EXERCISE DATA —
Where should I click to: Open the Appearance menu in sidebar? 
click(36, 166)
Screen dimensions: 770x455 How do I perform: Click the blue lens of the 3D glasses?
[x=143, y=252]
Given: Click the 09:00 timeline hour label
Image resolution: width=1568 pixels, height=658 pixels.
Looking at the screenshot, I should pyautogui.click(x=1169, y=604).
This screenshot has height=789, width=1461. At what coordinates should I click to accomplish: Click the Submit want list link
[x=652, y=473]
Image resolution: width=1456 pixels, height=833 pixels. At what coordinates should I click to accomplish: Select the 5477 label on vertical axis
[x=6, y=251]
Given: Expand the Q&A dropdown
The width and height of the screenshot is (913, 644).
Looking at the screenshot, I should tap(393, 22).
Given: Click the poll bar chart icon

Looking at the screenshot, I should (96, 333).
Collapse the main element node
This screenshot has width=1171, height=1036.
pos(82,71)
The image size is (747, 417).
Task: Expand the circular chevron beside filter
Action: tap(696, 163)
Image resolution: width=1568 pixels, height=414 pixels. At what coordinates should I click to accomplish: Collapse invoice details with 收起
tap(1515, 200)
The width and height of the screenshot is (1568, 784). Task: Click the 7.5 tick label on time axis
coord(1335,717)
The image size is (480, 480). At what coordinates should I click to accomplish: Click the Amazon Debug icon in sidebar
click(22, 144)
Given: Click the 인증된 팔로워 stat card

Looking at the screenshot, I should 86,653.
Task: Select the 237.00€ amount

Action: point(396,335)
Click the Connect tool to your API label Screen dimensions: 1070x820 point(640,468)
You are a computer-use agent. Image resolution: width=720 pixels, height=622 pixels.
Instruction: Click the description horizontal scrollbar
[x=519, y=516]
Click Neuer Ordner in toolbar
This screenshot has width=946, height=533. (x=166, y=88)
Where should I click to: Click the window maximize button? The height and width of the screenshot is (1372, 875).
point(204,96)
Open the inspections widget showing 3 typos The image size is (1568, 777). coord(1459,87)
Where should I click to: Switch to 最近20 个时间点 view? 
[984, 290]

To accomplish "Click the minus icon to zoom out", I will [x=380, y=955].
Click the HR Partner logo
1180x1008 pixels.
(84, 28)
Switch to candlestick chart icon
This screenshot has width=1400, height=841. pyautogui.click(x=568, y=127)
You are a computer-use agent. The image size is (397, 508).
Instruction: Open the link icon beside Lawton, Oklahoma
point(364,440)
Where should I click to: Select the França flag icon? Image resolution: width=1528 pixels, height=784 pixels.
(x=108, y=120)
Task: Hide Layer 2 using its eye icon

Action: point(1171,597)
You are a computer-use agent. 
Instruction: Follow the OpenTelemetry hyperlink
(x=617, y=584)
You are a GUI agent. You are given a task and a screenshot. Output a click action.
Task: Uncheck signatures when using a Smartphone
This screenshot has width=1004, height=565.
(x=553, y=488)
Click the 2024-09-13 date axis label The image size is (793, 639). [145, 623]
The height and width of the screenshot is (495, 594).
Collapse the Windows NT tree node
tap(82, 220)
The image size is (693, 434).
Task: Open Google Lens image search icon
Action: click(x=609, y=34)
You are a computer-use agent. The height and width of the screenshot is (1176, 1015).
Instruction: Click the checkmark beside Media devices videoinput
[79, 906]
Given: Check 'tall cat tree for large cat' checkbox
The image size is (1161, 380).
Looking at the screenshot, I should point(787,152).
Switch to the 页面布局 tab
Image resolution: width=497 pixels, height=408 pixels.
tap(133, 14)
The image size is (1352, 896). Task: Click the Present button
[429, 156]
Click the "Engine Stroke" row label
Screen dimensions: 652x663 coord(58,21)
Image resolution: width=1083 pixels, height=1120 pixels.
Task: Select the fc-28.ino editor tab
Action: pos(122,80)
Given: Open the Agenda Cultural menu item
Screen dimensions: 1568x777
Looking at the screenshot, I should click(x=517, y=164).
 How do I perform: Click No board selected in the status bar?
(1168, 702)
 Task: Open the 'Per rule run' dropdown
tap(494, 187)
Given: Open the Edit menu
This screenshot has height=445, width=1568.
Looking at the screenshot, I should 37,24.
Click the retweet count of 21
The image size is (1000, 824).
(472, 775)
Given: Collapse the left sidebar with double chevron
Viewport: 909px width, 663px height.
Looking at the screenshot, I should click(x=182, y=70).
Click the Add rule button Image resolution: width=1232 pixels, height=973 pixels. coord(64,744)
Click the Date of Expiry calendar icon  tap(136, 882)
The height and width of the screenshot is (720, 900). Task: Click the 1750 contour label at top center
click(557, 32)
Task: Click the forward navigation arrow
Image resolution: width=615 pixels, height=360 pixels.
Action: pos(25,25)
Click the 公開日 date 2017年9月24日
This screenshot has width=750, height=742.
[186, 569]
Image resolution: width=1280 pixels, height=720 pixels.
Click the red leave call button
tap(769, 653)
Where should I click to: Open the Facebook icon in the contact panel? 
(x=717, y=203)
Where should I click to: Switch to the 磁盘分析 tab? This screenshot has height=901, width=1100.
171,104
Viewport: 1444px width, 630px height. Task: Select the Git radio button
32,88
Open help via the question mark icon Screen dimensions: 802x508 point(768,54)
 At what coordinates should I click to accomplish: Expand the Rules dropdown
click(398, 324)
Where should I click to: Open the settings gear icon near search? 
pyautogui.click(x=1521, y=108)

WORK ORDER — The response must consist solely of the lines from the first line of the entries through the line containing "Given: Click the 09:00 timeline hour label", repeated exactly.

SOLUTION FOR THIS PROBLEM —
Where should I click to: Open the Appearance menu in sidebar? 
click(36, 166)
Screen dimensions: 770x455 How do I perform: Click the blue lens of the 3D glasses?
[x=143, y=252]
Given: Click the 09:00 timeline hour label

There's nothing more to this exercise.